Wednesday, March 15, 2023
These are Handsome Falls in Great Falls
This is a picture of a steam train traversing a bridge that crosses the Missouri River in Montana. The water falls is known today as Rainbow Falls. However, their original name was Handsome Falls, named by none other than the explorers Lewis and Clarke. The train on the bridge belonged to the Montana Central Railway. It was a railway company which operated in the American state of Montana from 1886 to 1907. It was constructed by James Jerome Hill's St. Paul, Minneapolis & Manitoba Railway, and became part of the Great Northern Railway in 1889. James Jerome Hill, primary stockholder and president of the St. Paul, Minneapolis & Manitoba Railway (StPM&M), established the Montana Central Railway on January 25, 1886. Few railroads served Montana at that time. But Butte, Montana, was a booming mining town that needed to get its metals to market; gold and silver had been discovered near Helena, Montana; and coal companies in Canada were eager to get their fuel to Montana's smelters. On September 18, 1889, Hill changed the name of the Minneapolis and St. Cloud Railway (a railroad which existed primarily on paper, but which held very extensive land grants throughout the Pacific Northwest) to the Great Northern Railway.

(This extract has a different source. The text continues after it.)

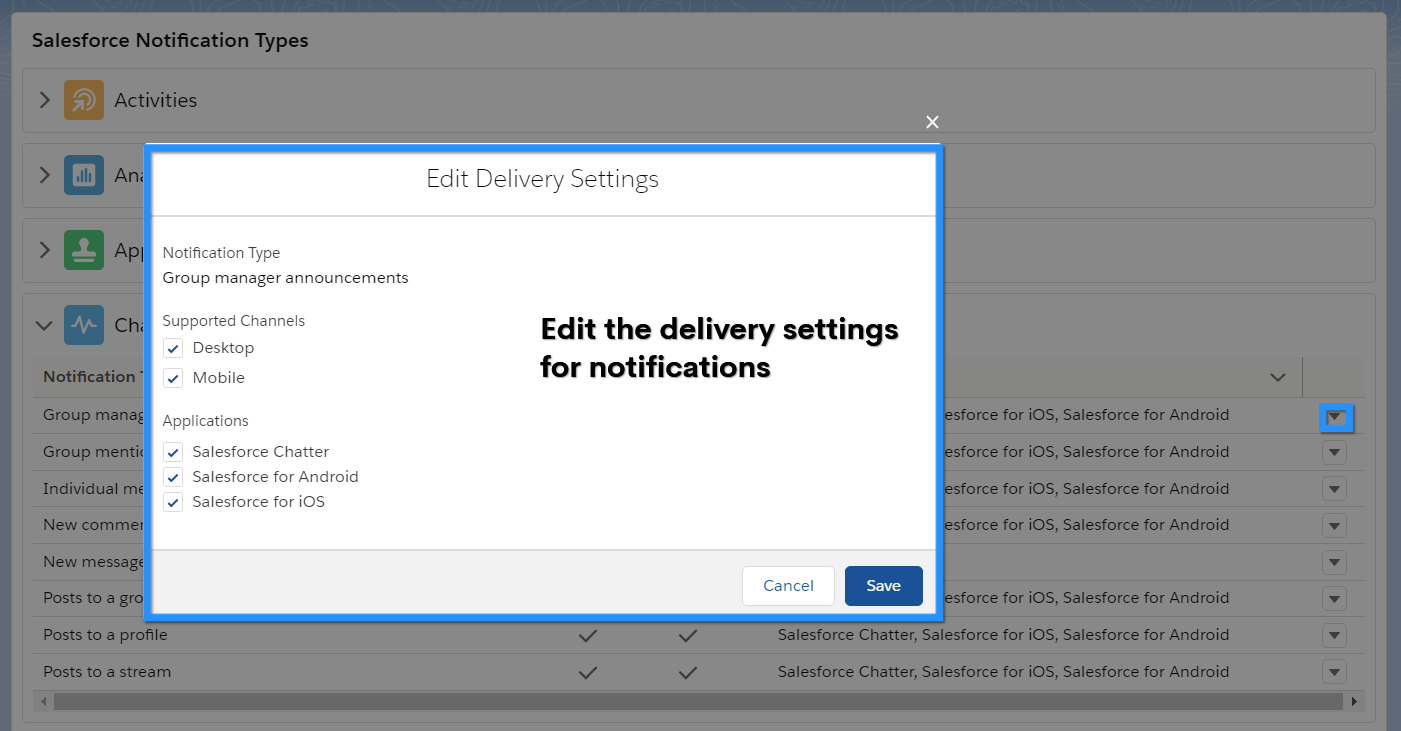
Task: Toggle the Salesforce Chatter application checkbox
Action: point(174,452)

On February 1, 1890, he transferred ownership of the StPM&M, Montana Central, and other rail systems he owned to the Great Northern. For a while the subsidiary railroads still ran under their own names. The Montana Central Railway stopped that in 1907.
From the National Park Service website: On June 14, 1805, as Lewis explored the Great Falls of the Missouri River, he encountered “one of the most beatifull objects in nature, a cascade of about fifty feet perpendicular streching at right angles across the river from side to side to the distance of at least a quarter of a mile. here the river pitches over a shelving rock, with an edge as regular and as streight as if formed by art, without a nich or brake in it; the water descends in one even and uninterupted sheet to the bottom wher dashing against the rocky bottom rises into foaming billows of great hight and rappidly glides away, hising flashing and sparkling as it departs the sprey rises from one extremity to the other to 50 f. I now thought that if a skillfull painter had been asked to make a beautifull cascade that he would most probably have pesented the precise immage of this one.” Accordingly, Lewis and Clark named this landmark waterfall “Handsome Falls.”
The picture on the front of the post card was taken in 1902. Today, there is a hydroelectric dam between the bridge and water falls. The post card was printed, and probably published, by Heyn's Elite Studio at 10 – 5th Street North, Great Falls, Montana. They were regular advertisers in the Great Falls Tribune newspaper. The Bulletin of Photography (1916) reported that “Louis Heyn of the Elite Studio sold an interest in his business” to employee Harry J. Keeley.